#### AVAILABLE DATA ####
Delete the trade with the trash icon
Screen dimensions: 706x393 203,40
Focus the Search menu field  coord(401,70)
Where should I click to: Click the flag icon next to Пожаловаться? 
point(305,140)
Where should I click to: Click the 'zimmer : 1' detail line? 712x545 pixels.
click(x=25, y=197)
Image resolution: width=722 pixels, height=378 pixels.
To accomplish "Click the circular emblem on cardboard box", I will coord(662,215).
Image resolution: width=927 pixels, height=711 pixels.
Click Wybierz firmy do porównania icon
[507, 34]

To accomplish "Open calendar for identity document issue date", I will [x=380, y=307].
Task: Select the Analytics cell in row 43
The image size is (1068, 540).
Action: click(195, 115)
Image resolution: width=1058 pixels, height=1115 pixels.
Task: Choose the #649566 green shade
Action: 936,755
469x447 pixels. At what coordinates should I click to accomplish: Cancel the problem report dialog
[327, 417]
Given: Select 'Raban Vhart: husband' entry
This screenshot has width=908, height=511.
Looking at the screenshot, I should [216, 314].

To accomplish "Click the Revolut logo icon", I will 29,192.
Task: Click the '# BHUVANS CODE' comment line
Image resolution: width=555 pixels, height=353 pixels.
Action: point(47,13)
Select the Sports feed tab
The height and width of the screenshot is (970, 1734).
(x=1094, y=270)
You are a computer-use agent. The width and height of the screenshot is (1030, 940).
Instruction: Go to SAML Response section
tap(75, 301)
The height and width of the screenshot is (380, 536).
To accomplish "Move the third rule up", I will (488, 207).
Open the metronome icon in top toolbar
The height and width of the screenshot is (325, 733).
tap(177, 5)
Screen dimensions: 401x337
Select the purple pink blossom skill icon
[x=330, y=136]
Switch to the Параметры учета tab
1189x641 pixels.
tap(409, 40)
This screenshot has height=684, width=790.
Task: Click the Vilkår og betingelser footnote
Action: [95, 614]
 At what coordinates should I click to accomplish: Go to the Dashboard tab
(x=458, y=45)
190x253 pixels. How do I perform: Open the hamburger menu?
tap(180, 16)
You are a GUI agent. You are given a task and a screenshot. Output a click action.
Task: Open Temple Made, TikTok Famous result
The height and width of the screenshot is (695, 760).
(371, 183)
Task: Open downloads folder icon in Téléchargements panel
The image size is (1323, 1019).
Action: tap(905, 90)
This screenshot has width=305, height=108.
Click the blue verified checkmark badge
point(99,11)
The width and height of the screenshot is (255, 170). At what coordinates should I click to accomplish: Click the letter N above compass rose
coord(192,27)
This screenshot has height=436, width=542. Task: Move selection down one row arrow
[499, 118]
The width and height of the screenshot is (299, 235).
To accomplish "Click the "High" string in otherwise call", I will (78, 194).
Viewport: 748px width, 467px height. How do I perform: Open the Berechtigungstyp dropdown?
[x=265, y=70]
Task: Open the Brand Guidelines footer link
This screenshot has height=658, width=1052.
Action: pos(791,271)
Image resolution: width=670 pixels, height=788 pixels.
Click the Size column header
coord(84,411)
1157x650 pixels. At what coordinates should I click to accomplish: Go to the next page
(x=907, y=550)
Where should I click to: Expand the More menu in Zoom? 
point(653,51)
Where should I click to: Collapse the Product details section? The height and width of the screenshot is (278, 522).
####
Output every line of the records above as a JSON list of strings, one string per line and in the original order, omitting blank lines.

■ **RESPONSE**
[
  "Delete the trade with the trash icon",
  "Screen dimensions: 706x393 203,40",
  "Focus the Search menu field  coord(401,70)",
  "Where should I click to: Click the flag icon next to Пожаловаться? ",
  "point(305,140)",
  "Where should I click to: Click the 'zimmer : 1' detail line? 712x545 pixels.",
  "click(x=25, y=197)",
  "Image resolution: width=722 pixels, height=378 pixels.",
  "To accomplish \"Click the circular emblem on cardboard box\", I will coord(662,215).",
  "Image resolution: width=927 pixels, height=711 pixels.",
  "Click Wybierz firmy do porównania icon",
  "[507, 34]",
  "To accomplish \"Open calendar for identity document issue date\", I will [x=380, y=307].",
  "Task: Select the Analytics cell in row 43",
  "The image size is (1068, 540).",
  "Action: click(195, 115)",
  "Image resolution: width=1058 pixels, height=1115 pixels.",
  "Task: Choose the #649566 green shade",
  "Action: 936,755",
  "469x447 pixels. At what coordinates should I click to accomplish: Cancel the problem report dialog",
  "[327, 417]",
  "Given: Select 'Raban Vhart: husband' entry",
  "This screenshot has width=908, height=511.",
  "Looking at the screenshot, I should [216, 314].",
  "To accomplish \"Click the Revolut logo icon\", I will 29,192.",
  "Task: Click the '# BHUVANS CODE' comment line",
  "Image resolution: width=555 pixels, height=353 pixels.",
  "Action: point(47,13)",
  "Select the Sports feed tab",
  "The height and width of the screenshot is (970, 1734).",
  "(x=1094, y=270)",
  "You are a computer-use agent. The width and height of the screenshot is (1030, 940).",
  "Instruction: Go to SAML Response section",
  "tap(75, 301)",
  "The height and width of the screenshot is (380, 536).",
  "To accomplish \"Move the third rule up\", I will (488, 207).",
  "Open the metronome icon in top toolbar",
  "The height and width of the screenshot is (325, 733).",
  "tap(177, 5)",
  "Screen dimensions: 401x337",
  "Select the purple pink blossom skill icon",
  "[x=330, y=136]",
  "Switch to the Параметры учета tab",
  "1189x641 pixels.",
  "tap(409, 40)",
  "This screenshot has height=684, width=790.",
  "Task: Click the Vilkår og betingelser footnote",
  "Action: [95, 614]",
  " At what coordinates should I click to accomplish: Go to the Dashboard tab",
  "(x=458, y=45)",
  "190x253 pixels. How do I perform: Open the hamburger menu?",
  "tap(180, 16)",
  "You are a GUI agent. You are given a task and a screenshot. Output a click action.",
  "Task: Open Temple Made, TikTok Famous result",
  "The height and width of the screenshot is (695, 760).",
  "(371, 183)",
  "Task: Open downloads folder icon in Téléchargements panel",
  "The image size is (1323, 1019).",
  "Action: tap(905, 90)",
  "This screenshot has width=305, height=108.",
  "Click the blue verified checkmark badge",
  "point(99,11)",
  "The width and height of the screenshot is (255, 170). At what coordinates should I click to accomplish: Click the letter N above compass rose",
  "coord(192,27)",
  "This screenshot has height=436, width=542. Task: Move selection down one row arrow",
  "[499, 118]",
  "The width and height of the screenshot is (299, 235).",
  "To accomplish \"Click the \"High\" string in otherwise call\", I will (78, 194).",
  "Viewport: 748px width, 467px height. How do I perform: Open the Berechtigungstyp dropdown?",
  "[x=265, y=70]",
  "Task: Open the Brand Guidelines footer link",
  "This screenshot has height=658, width=1052.",
  "Action: pos(791,271)",
  "Image resolution: width=670 pixels, height=788 pixels.",
  "Click the Size column header",
  "coord(84,411)",
  "1157x650 pixels. At what coordinates should I click to accomplish: Go to the next page",
  "(x=907, y=550)",
  "Where should I click to: Expand the More menu in Zoom? ",
  "point(653,51)",
  "Where should I click to: Collapse the Product details section? The height and width of the screenshot is (278, 522)."
]